Let's practice k-means clustering with an image of a piece of art. 

In [None]:
# Our new clustering class
from sklearn.cluster import KMeans

import matplotlib.pyplot as plt
# Allows us to visualize images through matplotlib plot methods
import matplotlib.image as mpimg

# Old favorites
import pandas as pd
import numpy as np

Let's look at a colorful Miro painting with matplotlib.

In [None]:
fig, ax = plt.subplots(figsize=(10,10))
img = mpimg.imread('data/miro.jpg')
imgplot = ax.imshow(img)

In [None]:
# What is the shape of the image, and what does each component represent?


In [None]:
# Code here

In [None]:
# Let's look at one pixel


In [None]:
# Flatten the image so that each row represents one RGB triad
img_reshape = img.reshape()

In [None]:
# Check the shape
img_reshape.shape

In [None]:
# after clustering, we will restore the original shape
# the code below demonstrates that the original image is restored by reshaping
# to the original dimensions 

fig, ax = plt.subplots(figsize=(10,10))
img = mpimg.imread('./data/miro.jpg')
restored_image = img_reshape.reshape(img.shape[0],img.shape[1], 3)
imgplot = ax.imshow(restored_image)



# In pairs: 10 minute exercise

Now, in pairs, we will use the KMeans algorithm to reduce the number of colors in the photo.   
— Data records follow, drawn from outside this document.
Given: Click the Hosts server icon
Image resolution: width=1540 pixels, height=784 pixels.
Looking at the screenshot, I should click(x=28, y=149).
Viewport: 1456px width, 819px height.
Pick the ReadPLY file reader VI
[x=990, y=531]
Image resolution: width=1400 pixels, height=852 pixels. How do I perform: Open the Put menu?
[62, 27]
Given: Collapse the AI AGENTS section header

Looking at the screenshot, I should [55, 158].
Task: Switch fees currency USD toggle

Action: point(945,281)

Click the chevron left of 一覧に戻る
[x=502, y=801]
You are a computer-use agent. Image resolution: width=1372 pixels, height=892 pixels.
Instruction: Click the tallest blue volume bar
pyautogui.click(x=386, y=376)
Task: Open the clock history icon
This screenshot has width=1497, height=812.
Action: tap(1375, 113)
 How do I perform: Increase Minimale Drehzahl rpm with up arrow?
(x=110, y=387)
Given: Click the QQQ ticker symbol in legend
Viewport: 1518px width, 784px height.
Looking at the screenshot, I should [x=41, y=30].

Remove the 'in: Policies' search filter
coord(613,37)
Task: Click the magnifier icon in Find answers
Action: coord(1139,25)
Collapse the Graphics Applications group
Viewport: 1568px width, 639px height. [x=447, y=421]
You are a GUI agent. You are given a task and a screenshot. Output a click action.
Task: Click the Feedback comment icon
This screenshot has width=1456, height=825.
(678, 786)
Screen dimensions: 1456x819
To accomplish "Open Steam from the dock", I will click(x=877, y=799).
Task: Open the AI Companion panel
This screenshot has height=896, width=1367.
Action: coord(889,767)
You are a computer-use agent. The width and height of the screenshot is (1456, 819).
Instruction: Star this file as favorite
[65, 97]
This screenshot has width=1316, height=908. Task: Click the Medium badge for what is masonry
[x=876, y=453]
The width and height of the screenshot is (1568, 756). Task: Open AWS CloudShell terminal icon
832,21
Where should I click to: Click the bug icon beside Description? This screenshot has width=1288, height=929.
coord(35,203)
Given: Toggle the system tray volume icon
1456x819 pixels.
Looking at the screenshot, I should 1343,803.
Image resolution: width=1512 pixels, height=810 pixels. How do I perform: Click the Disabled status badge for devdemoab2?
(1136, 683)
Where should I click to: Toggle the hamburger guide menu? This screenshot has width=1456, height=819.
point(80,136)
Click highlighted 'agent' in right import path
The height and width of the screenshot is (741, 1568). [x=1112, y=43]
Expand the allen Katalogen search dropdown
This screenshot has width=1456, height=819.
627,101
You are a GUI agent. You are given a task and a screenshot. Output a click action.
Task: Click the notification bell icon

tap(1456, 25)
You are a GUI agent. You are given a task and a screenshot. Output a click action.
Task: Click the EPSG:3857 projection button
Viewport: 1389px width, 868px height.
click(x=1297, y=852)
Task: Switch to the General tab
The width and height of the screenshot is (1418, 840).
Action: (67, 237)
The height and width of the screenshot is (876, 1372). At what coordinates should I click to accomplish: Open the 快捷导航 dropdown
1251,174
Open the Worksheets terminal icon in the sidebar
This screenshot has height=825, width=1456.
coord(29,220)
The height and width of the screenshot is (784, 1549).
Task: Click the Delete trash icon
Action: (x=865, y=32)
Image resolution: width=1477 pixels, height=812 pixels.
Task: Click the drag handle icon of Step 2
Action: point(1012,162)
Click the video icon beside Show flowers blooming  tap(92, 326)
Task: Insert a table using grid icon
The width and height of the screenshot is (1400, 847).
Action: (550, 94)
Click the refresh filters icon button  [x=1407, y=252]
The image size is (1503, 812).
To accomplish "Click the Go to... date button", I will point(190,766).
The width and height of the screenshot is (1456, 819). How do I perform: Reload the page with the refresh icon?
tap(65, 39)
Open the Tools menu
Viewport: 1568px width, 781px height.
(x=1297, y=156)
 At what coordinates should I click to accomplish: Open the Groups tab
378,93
Start by reducing the number of colors to 2.  To do so we will have to pass an appropriate argument  when instantianting a KMeans object.  The number of clusters we initiate will determine the number of colors that the image is reduced to.

In order to visualize the groupings, we will replace the original pixel values with the cluster centers associated with the assigned label.

In [None]:
# Reminder of our flattened image
img_reshape.shape

In [None]:
# Instantiate a KMeans object with the argument n_clusters equal to 2
# code here
km = None

In [None]:
# Fit the km object to img_reshape
# code here

In [None]:
# view the assigned labels via the labels_ attribute
# code here

In [None]:
# view the cluster centers via the cluster_centers_ attribute
# code here

In [None]:
# create a list which stores the cluster center associated with each label in a list.  
# The list should be 1734000 elements long

label_centers = []
for label in km.labels_:
    None

In [None]:
# Convert list to array
centers_2 = np.array(label_centers)

In [None]:
# check shape is (1734000, 3)
centers_2.shape

In [None]:
# reshape to (1200, 1445, 3)
new_image_2 = None
new_image_2.shape

In [None]:
# Run the cell below to plot the new image.  It should have only 2 colors

In [None]:
fig, ax = plt.subplots(figsize=(10,10))
imgplot = ax.imshow(new_image_2.astype(int))

### Explain in your own words why the image looks like it does.

Write answer here

Now, try out different numbers of clusters and see their affect on the painting.